The 1979 to 1985 Cadillac Eldorado was downsizing done right. So many times, when emission standards, fuel economy and plain, simple customer tastes change, the results can sometimes be…awkward. But in the late ’70s, GM had it down pat, thanks to Design VP Bill Mitchell.
Mitchell was one of the best. He took over as head of GM Design when Harley Earl retired in 1958. But Mitchell was an old hand by then. He’d been with GM for decades, and produced some great designs decades before he was awarded the helm.
The 1938 Cadillac Sixty Special was Mitchell’s first bona fide hit. Its fresh styling and clean good looks, albeit closely supervised by Earl, was a revolution.
He always had a knack for clean, attractive design. Think Sixties Cadillacs, for instance. Coupe de Villes, Eldorados, Fleetwood limousines, and the like. But when regulations started to ramp up, he was not fond of the alleged progress. He loved doing classy, big cars.

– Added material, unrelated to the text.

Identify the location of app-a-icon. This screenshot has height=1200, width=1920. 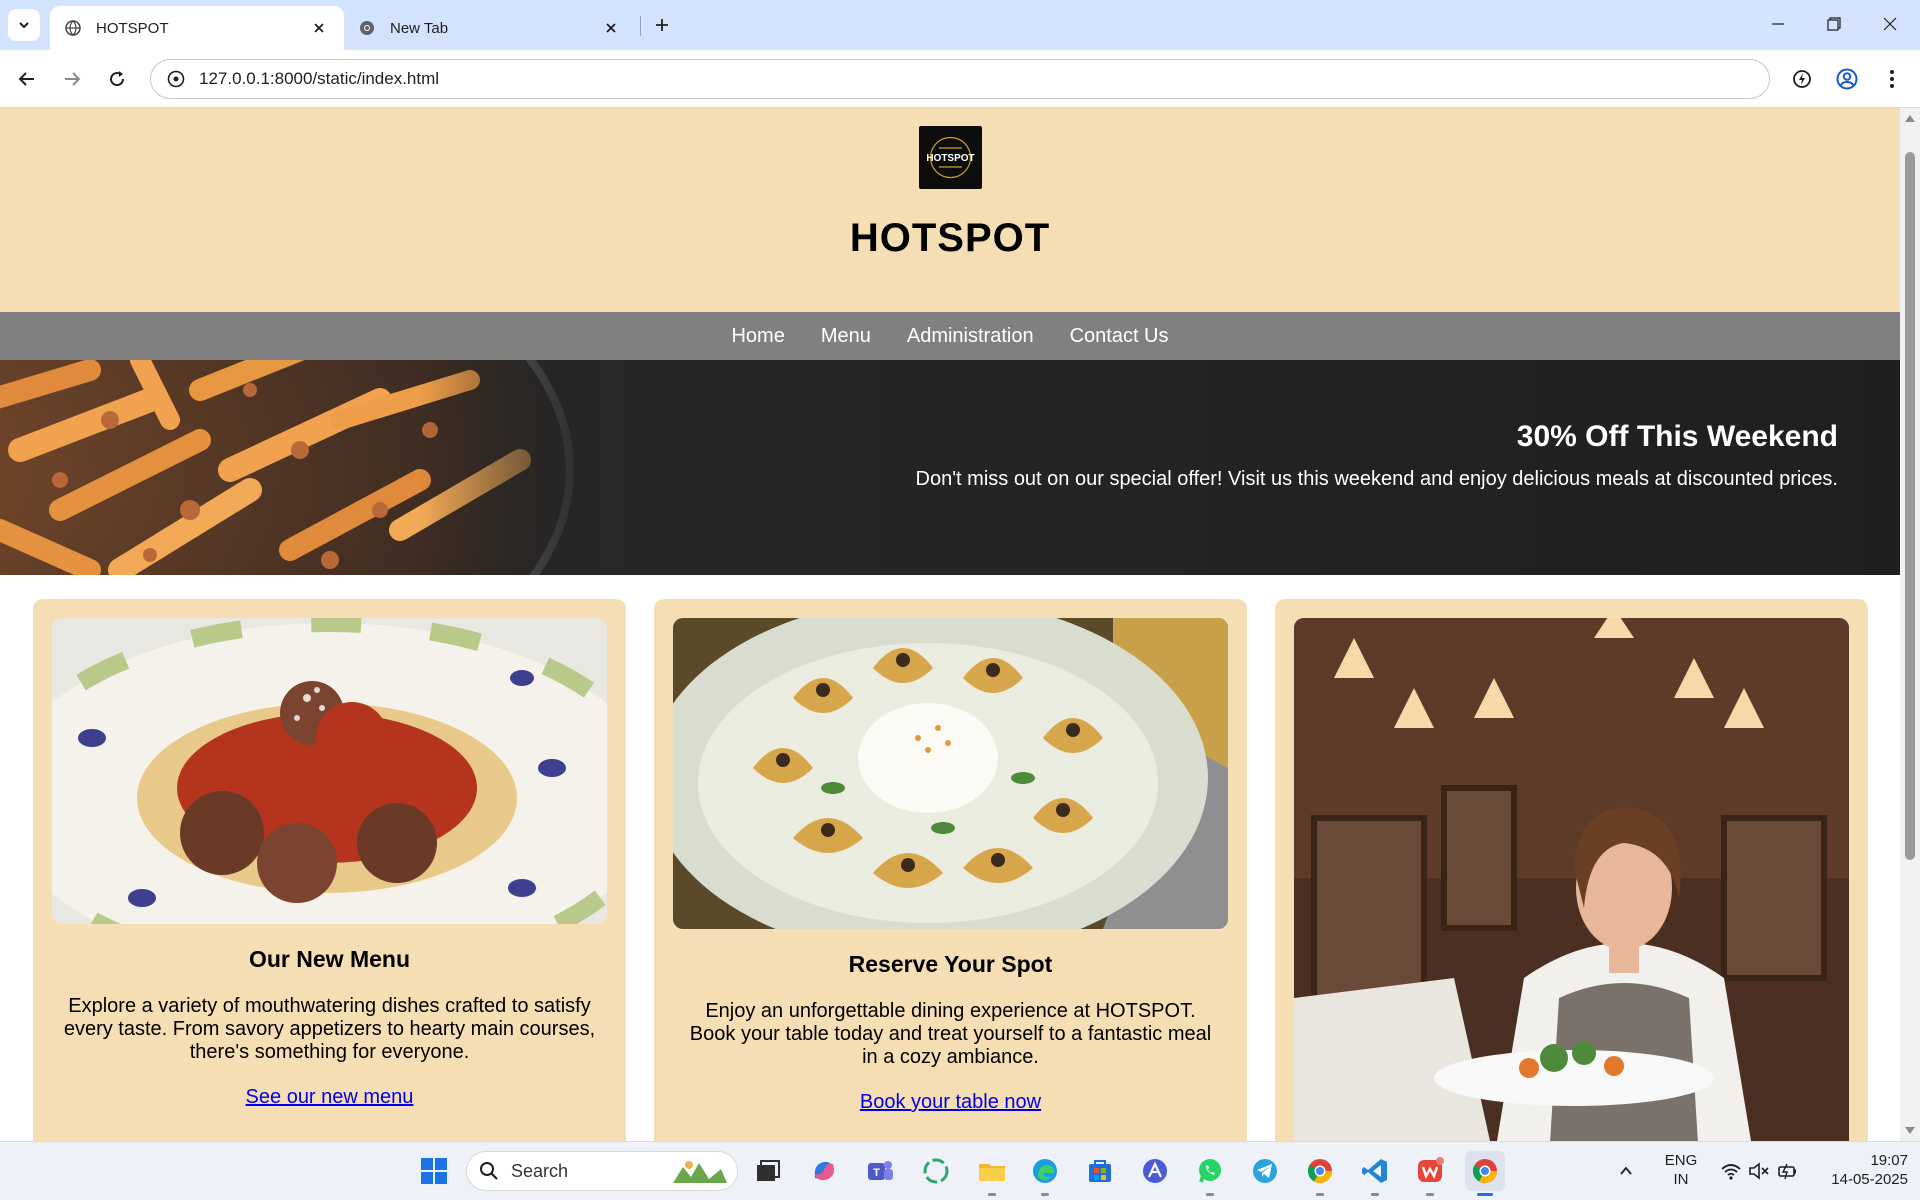
(1155, 1171).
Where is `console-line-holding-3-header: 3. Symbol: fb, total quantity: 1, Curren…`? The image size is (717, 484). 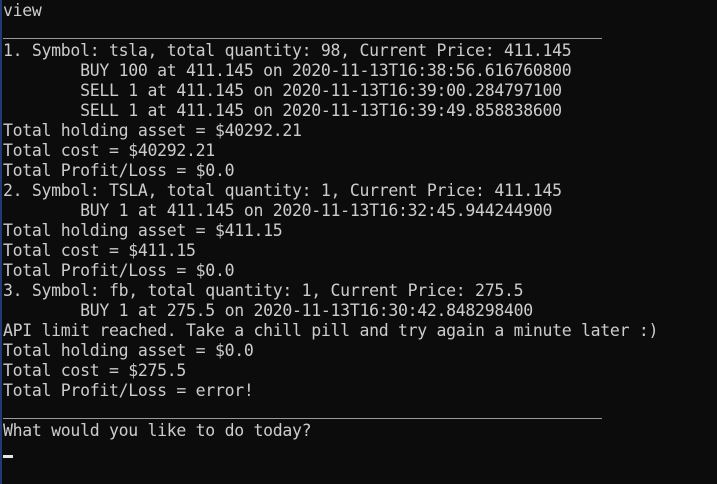
console-line-holding-3-header: 3. Symbol: fb, total quantity: 1, Curren… is located at coordinates (264, 290).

But despite his famous quote that “Doing a small car is like tailoring a dwarf”, those first downsized General Motors cars were attractive, starting in 1977 with the B- and C-body full-size cars. Then in 1978, the midsize cars came next, along with the A-Special Monte Carlo, Cutlass Supreme, Regal and Grand Prix.
In 1979, it was the personal luxury cars’ turn-The Cadillac Eldorado, Buick Riviera and Oldsmobile Toronado. And while they clearly were smaller, they looked great. And buyers responded.
One thing I liked about these cars is Cadillac didn’t do any changes just for the sake of change. As a result, the same clean lines persisted right to the final model year of 1985. Sure, grilles, tail lights and upholstery styles changes, but nothing drastic.
Yes, they looked good right to the end. Round Two of downsizing was about to begin, and the personal-lux cars were going to be drastically shrunken. But to celebrate the current Eldorado, a special edition was announced: The Commemorative Edition.
Announced towards the end of the 1985 model year, it celebrated the success of the 1979-85 Eldorados. According to my Encyclopedia of American Cars From 1930, 2,463 Commemorative Edition examples were produced. This fine example is owned by Steven Aaron, and has only 27,400 miles on the odometer.
Special features of the Commemorative Edition included:
- Choice of Commodore Blue or Cotillion White paint
- Two-tone navy/white leather seating with matching door panels
- Factory gold package, which included the hood ornament, deck lid wreath and crest and all Cadillac and Eldorado emblems
- Special pinstriping: gold/white on blue cars and gold/blue on white cars
- Commemorative Edition C-pillar emblem, steering wheel badging and center cap emblems
The standard Eldorado coupe based at $20,931. Despite being in its sixth model year, sales were still healthy, with a total of 74,101 coupes and 2,300 convertibles made.
The Eldorado Biarritz was still available too, and the Eldorado Touring Coupe for those desiring some sport with their Broughamage. All rode a 114″ wheelbase.
Standard engine was, like most 1985 Cadillacs, the 4.1L V8, with 135 horsepower. Though demand was not what it had been earlier in the decade, the 5.7L diesel V8 remained on the option list.
Steve’s car was sold new in Merrillville, Indiana, and has just about every option, for a grand total of $27,958. The Commemorative Package alone was a $1478 option.
This particular car is a little unusual in that it has an Astroroof and painted metal roof-or a ‘slick top’ as they’re commonly called.
Many of the Commemorative Edition coupes came with the full cabriolet roof option instead. But I think it looks better without the top on it. Smoother.
Interesting thing about this car, it was originally found by Robert Reed, who owns the triple white 1985 Fleetwood Brougham coupe I wrote about earlier this year. Steve drove it, but it wasn’t the right time for another car then, so it went to another new owner. Four years later, he contacted Robert to let him know he was selling it. Robert called Steve, and he immediately got it! Pretty cool to have a second chance at “the one that got away!”
Needless to say, this Eldorado is a permanent part of the collection now. Special thanks to him for taking these most excellent pictures, and sharing the car’s story!